Özgüven eksikliği yaşayan ve kendileri ile barışık olmayan çocukların arkadaşlarıyla birlikteyken hak ettiği saygıyı göremediklerini ve yaşıtları tarafından kullanıldığını söyleyen Psikolog Funda Es sözlerini şöyle sürdürdü:


“Özgüven eksikliği yaşayan çocuklar potansiyellerini gösteremez ve dolayısıyla bunun sonucunda başarısızlık yaşayabilirler. Kendi kararını veremedikleri için sürekli başkalarının onayına ihtiyaç duyarak yaşarlar, sorumluluk almaktan çekinirler. Çocuğunuzun ondan ne istediğinizi bilmesini sağlayın. Çocukların düşüncelerini, duygularını ve gözlemlerini dinlemeniz çocukların öz saygılarını artırmaktadır. Çocuğunuz sizinle bir şey paylaşmak istiyor fakat yorgun veya yoğunsunuz, o an için uygun olmadığınızı ve ne zaman uygun olacağınızı anlatın. Örneğin yatağa yatış saati, yemek zamanları belli değişmez düzen içerisinde gerçekleşsin. Bu tür bir değişmezlik çocuğun kendini güvende hissetmesini sağlar. Neyin kabul edilemez olduğunu çocuk daha iyi bilir. Evdeki tüm erişkinlerin bu kurallar konusunda anlaşması gereklidir. Farklı ve uyumsuz mesajlar çocuğun kafasını karıştırır. Çocuğumuza; kendisine özgü yeteneklerini ortaya çıkarmasında yardımcı olun. Her çocuk birbirlerinden farklıdır. Her çocuğun farklı özellikleri ve yetenekleri vardır. Hepsinin başarılı olduğu alanlar değişiktir. Kendilerinde var olan yeteneklerin ortaya çıkmasını sağlayarak kendilerine güven duymalarını sağlamasına yardımcı olmuş olursunuz. Beklentilerimiz çocuğumuzun seviyesinde olmalı, yüksek beklentiler çocukta değersizlik ve yetersizlik duygusuna yol açabilir, onu aşacak beklentilerinden kaçınmak zorundayız.”
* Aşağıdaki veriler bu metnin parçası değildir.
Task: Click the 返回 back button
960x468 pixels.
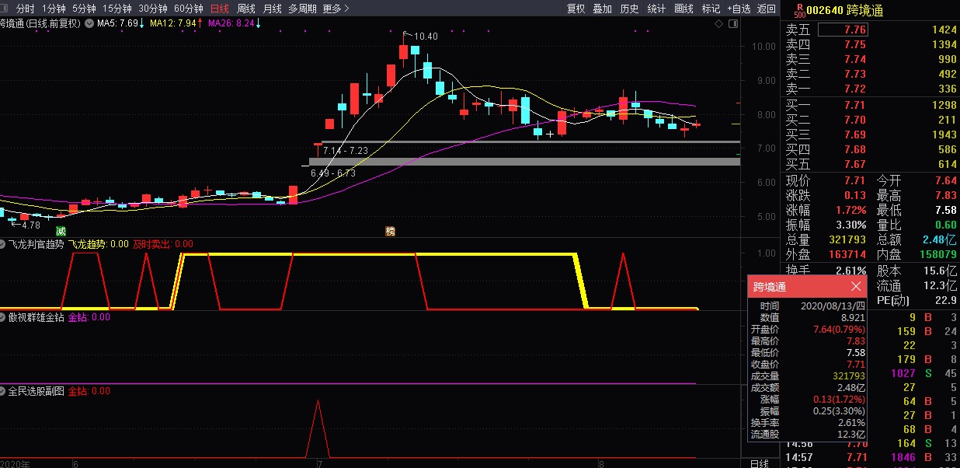Action: [x=767, y=9]
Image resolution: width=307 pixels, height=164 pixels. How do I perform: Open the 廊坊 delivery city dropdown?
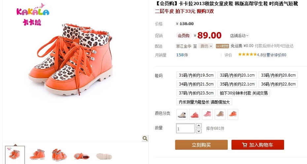point(206,46)
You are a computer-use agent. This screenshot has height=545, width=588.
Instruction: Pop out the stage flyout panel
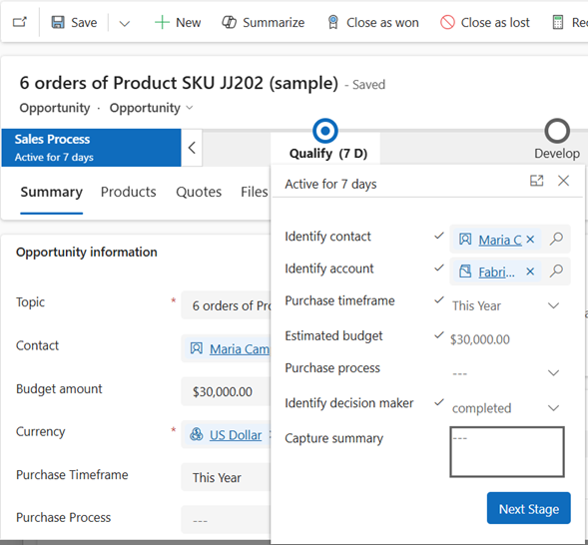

"Cezalandırmayın, destek olun"


Ailelerin, çocuğun okul dönemindeki başarısızlığında nasıl davranmaları gerektiğini anlatan Funda Es, şunları kaydetti:


“Ebeveynlerin ‘notların düşük olmasına çok üzüldüm, İkinci dönem notlarının daha yükseleceğini umuyorum. Derslerine daha fazla zaman ayırarak bunu halledebilirsin” gibi cümleler kurarak çocuğa kendini affettirme yolu göstermeleri gerekir. Çocuğunuza seçme şansı verin ve şu soruyu sorun: ‘Kendin çalışabilirsin veya sana derslerinde yardımcı olacak birisi olabilir, nasıl istersin?’ Çocuğun problemlerini anne-baba olarak çözmeye çalışmayın, çocukların sorunlarla mücadele etmesini bekleyin. Çocukların, çatışmalar ve zorluklarla, nasıl mücadele edildiğini öğrenmeleri gereklidir. İçinden çıkılmaz bir durum yoktur, önemli olan çocuğa özgü doğru yöntemi belirlemektir. Bunun için de biz psikologlar tarafından uygulanan testler oldukça yol göstericidir. Test dışında, bir psikologdan danışmanlık almak her şeyi daha kolay hale getirebilir.”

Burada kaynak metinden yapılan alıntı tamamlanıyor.